Will a Dictionary Attack Find Your Password?

January 26, 2011

As a personal objection to the whole password problem, many people use a word that’s easy to remember. The most common words used, according to some security experts are “password” and “password1.” Some people use a common date.

These are no match for a dictionary attack.

A dictionary attack uses a targeted technique of successively trying all the words in an exhaustive list called a dictionary (from a pre-arranged list of values). Automated password-cracking tools can check more than a million password variations.

Passwords composed of random strings of upper and lower case letters, numbers and punctuation can usually withstand an attack, but they are hard to remember.

Some tactics that will create a difficult-to-break password that is easy to remember include:

* Two words connected by a number can withstand many attacks.

* Take the first letter of each word in a phrase and add a number or symbol and a capital letter. For “You have no chance”: Yhnc#72.

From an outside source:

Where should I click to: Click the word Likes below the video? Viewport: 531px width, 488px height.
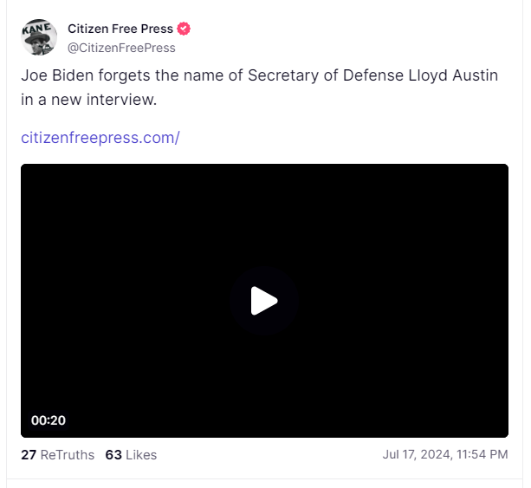[141, 455]
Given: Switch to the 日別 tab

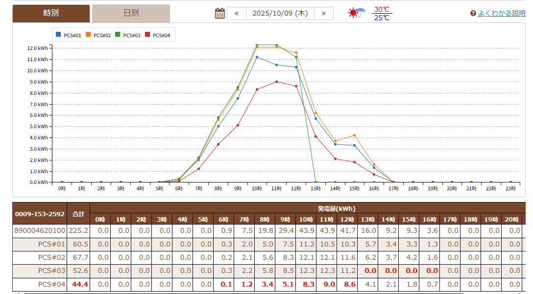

There is also a variant of the Dictionary Attack, called Hybrid Dictionary Attack that increases the probability of success. In this case, the password cracker checks all words in the dictionary along with its variations. These can be, for example, the same words with different digits added to them. Hybrid Dictionary Attack is noticeably slower than Dictionary Attack. If the variations include words with two digits appended to them, then the process is 100 times slower. In case of 4 digits appended, it can be 10,000 times slower.